課題:
引用文によると、ビル&メリンダ・ゲイツ財団が保健分野の途上国援助で際立った存在感を持つのはなぜか。1〜3文で説明せよ。
───── 引用文
ビル・ゲイツ 1955年、米シアトル生まれ。社会貢献活動に熱心な両親のもとで育つ。ハーバード大を中退し、75年にマイクロソフトを創業、世界一のソフトウェア会社に育て上げた。子どもが3人いるが「大きな遺産は残さない」と公言している。

ビル・ゲイツ インタビュー

■政府や企業がとれないリスクをとる

ビル&メリンダ・ゲイツ財団 photo:Hamada Yotaro

ビル・ゲイツの名前を聞いて、マイクロソフトの創業者と連想する人がまだ多いだろう。だが、2008年に同社の経営からは身を引き、妻のメリンダと二人三脚で「ビル&メリンダ・ゲイツ財団」の運営に専念している。

「健康改善」を目的とした保健分野の途上国援助で、その存在感は際立っている。WHOの予算の1割近くを拠出するほか、途上国の政府からNGOまで活動を支える対象は幅広い。貧困国へのワクチン導入や、ポリオやマラリアの撲滅を含む感染症対策は、その資金無しには回っていかないだろう。
──────────
───── 記録一覧
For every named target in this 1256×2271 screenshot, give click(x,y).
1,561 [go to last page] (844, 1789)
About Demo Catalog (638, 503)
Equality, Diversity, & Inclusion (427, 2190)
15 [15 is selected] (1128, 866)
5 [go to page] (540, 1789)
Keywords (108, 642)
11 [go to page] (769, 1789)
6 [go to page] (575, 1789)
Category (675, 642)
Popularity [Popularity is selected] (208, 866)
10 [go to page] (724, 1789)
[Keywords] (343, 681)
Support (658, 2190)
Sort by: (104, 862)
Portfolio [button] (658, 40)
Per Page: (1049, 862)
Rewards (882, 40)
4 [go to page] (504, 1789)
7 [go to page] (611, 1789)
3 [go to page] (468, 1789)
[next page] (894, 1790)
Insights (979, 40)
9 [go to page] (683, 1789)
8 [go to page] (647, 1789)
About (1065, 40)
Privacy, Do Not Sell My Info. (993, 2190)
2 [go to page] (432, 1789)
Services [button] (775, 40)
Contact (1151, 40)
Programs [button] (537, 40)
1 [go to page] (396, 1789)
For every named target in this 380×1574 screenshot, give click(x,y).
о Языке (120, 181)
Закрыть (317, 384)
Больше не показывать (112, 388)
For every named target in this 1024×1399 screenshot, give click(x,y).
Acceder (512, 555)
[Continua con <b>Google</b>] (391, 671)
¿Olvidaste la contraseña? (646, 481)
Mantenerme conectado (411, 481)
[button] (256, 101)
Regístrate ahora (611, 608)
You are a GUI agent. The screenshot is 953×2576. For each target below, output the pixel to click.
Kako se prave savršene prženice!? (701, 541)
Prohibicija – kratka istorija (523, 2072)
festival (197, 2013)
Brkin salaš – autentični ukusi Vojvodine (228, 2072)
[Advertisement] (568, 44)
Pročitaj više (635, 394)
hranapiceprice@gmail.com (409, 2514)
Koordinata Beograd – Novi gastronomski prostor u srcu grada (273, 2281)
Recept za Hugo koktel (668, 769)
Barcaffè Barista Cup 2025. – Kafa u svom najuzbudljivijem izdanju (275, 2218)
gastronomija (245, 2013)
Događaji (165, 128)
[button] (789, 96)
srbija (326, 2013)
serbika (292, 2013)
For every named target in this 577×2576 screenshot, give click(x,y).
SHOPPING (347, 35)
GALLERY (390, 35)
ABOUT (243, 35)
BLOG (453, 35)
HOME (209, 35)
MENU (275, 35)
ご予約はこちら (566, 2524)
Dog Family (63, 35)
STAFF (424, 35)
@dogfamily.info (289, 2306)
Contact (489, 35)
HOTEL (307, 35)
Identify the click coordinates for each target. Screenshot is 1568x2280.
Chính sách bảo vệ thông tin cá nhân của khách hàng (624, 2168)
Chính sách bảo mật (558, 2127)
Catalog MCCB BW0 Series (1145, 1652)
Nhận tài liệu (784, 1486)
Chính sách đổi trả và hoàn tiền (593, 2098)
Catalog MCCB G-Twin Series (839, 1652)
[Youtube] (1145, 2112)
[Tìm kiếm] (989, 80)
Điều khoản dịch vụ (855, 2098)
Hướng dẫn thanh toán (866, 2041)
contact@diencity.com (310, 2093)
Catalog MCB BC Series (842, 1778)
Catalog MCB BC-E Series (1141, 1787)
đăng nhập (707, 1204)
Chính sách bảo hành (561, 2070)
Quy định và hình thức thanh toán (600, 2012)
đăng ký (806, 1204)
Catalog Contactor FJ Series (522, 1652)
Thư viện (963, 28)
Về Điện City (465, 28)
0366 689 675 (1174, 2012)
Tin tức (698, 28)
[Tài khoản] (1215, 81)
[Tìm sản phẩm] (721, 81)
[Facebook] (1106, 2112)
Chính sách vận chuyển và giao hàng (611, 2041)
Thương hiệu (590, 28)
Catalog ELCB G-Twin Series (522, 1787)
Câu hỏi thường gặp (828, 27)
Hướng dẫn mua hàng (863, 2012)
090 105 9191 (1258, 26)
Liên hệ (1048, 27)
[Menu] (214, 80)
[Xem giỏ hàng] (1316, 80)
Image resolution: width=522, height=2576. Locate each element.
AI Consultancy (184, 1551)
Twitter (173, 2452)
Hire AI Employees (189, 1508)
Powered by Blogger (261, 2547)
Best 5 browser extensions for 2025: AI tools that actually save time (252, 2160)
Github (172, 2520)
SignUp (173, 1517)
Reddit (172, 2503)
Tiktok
──────────
出力結果:
WHOの予算の1割近くを拠出し、途上国の政府からNGOまで幅広い対象の活動を支えているからだ。貧困国へのワクチン導入や、ポリオやマラリアの撲滅を含む感染症対策も、その資金無しには回っていかないだろうとされている。